Voilà quatre ans qu'on attendait des nouvelles de Joe Carnahan, qui avait débarqué avec un Narc rugueux comme pas deux et magistralement tendu. Après avoir claqué la porte du troisième Mission : impossible, Carnahan, soucieux de ne pas faire n'importe quoi, a choisi son projet avec parcionie est s'est dirigé vers ce Mi$e à prix (Smokin' Aces en VO) pour le moins fumant.
Écrit en solo par Carnahan, le film raconte le combat sans merci entre un bon paquet de mercenaires prêts à tout pour buter Buddy 'Aces' Israel, magicien dont le témoignage pourrait signer la fin de Cosa Nostra. Récompense : un million de billets verts pour qui ramènera le coeur d'Israel au parrain Primo Sparazza. Ça va charcler. Et même s'il commence dans un calme relatif, Mi$e à prix sent la Guy Ritchie attitude, la flambe et la frénésie, les grandes phrases et les petits coups tordus. Du Ritchie, donc. En bien. Car Carnahan a su digérer ses influences multiples (de Scorsese à Tarantino en passant par Altman, pour faire simple) pour construire un cocktail détonnant, un maelström de couleurs et d'idées haut perchées, un déferlement d'hémoglobine et de pyrotechnie.
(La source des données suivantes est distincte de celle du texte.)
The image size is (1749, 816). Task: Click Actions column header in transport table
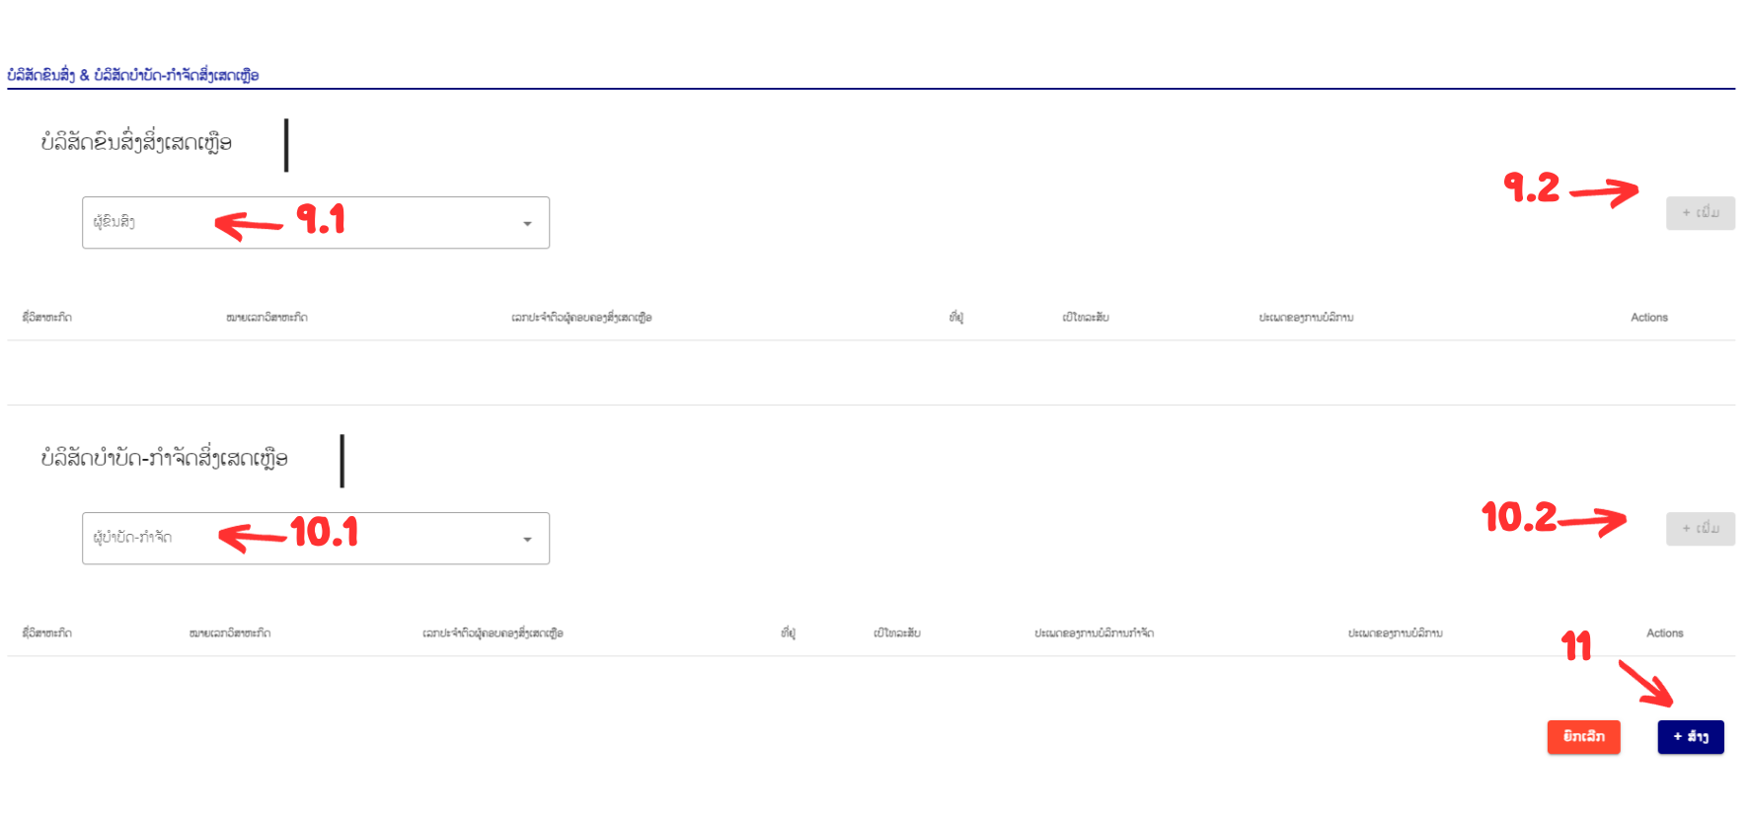(1648, 318)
La maîtrise est partout : si l'on commence par craindre que le grand nombre de personnages ne nous perde dès le départ (comme chez Ritchie, tiens), ils sont tous si marqués, si brillamment archétypaux que cette intrigue si échevelée reste toujours très lisible. Trio de nazis débiles, couple de tueuses passablement lesbiennes ou as du déguisement : Carnahan fait cohabiter toute cette smala avec une décontraction et une rigueur assez ébouriffantes.
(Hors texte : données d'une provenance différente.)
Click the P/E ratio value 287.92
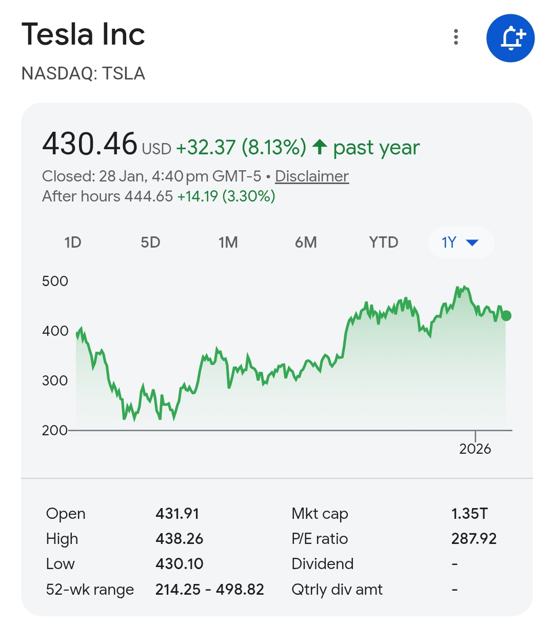The width and height of the screenshot is (554, 626). click(x=474, y=539)
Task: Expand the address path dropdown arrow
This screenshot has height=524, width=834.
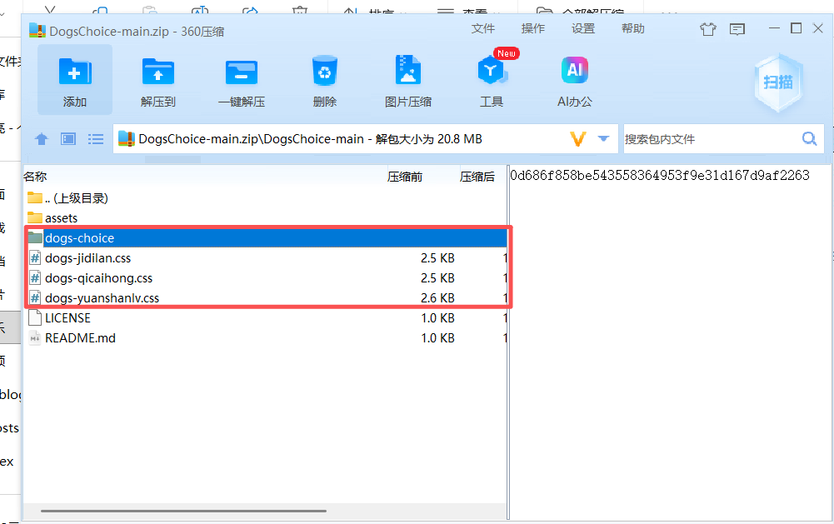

Imprévisible dans sa mise en scène comme dans son intrigue (le "qui va buter qui" est assez difficile à deviner), Mi$e à prix parvient miraculeusement à mêler délire, gravité et enjeux de taille. À l'aide d'un casting parfaitement hétéroclite (d'Alicia Keys à Peter Berg, ils sont tous bons), avec mille idées par plans et un style hors du commun, Carnahan nous empote. Et qu'importe si tout cela sent parfois trop la flambe ou la branchouille : Mi$e à prix, c'est du bling-bling à neurones, du cinéma clinquant mais exigeant, un spectacle délicieux et sidérant. À condition d'avoir survécu jusque là, les dix dernières minutes du film achèveront de convaincre tout le monde : sur une tonalité différente de ce qui précède, avec un vrai sens du récit et un sérieux de cathédrale, le réalisateur-scénariste fait plonger son film dans un bouleversant abîme de génie et de tristesse. Sur que Joe Carnahan n'a pas fini de nous surprendre.
7/10

1 juil. 2007

OCEAN'S THIRTEEN

Entre Ocean's eleven et Ocean's twelve, nos gentlemen cambrioleurs étaient bizarrement passés du statut de génies de la fauche (plans millimétrés, malice à toute épreuve) à celui de branquignols dansant sur un pied (croiser les doigts pour que ça marche, compter sur les copains pour vous sortir du pétrin). Résultat : un profond changement de style, le côté élégant mais guindé laissant place à une décontraction excessive et jubilatoire. Ocean's thirteen poursuit allègrement dans cette veine.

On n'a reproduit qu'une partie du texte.